Records drawn from a dataset:
==*==

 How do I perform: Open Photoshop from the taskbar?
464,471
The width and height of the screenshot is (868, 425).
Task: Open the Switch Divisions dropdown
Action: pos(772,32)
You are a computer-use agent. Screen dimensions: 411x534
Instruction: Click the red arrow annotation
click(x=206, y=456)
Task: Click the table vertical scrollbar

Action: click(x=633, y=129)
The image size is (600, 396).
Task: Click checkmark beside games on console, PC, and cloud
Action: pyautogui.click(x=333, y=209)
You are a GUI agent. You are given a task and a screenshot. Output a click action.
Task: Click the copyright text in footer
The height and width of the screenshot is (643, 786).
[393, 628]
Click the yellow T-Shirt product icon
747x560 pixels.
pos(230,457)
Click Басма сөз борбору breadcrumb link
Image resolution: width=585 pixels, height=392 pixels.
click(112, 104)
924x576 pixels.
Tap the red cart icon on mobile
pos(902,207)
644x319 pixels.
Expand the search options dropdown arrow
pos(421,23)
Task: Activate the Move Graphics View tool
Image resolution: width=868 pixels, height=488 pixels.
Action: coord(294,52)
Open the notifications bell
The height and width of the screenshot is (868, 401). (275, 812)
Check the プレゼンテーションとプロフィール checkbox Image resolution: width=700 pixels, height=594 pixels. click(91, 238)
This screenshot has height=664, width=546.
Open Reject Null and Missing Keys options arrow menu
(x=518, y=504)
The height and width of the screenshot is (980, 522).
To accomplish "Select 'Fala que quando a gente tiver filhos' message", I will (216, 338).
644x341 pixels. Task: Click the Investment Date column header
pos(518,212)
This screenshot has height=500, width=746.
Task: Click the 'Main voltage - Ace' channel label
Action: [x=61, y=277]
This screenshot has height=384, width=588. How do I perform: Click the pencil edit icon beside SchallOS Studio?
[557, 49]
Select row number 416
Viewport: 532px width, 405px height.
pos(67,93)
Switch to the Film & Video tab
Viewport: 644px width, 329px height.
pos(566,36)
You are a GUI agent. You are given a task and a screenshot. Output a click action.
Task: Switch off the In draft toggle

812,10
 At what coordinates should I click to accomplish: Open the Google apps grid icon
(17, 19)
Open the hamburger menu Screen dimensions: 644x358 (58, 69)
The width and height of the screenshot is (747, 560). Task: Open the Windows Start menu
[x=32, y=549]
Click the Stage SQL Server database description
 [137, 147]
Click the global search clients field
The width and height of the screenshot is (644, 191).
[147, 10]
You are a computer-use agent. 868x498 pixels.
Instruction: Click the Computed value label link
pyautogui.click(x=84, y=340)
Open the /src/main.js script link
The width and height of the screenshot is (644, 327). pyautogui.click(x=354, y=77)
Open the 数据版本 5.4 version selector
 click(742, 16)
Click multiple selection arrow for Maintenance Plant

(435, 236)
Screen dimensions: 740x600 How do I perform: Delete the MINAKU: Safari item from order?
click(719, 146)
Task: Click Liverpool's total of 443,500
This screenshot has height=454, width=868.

==*==

### What is being asked
Wherever the string "computer" occurs in the data, copy the line that holds it.

### Task output
You are a computer-use agent. Screen dimensions: 411x534
You are a computer-use agent. 868x498 pixels.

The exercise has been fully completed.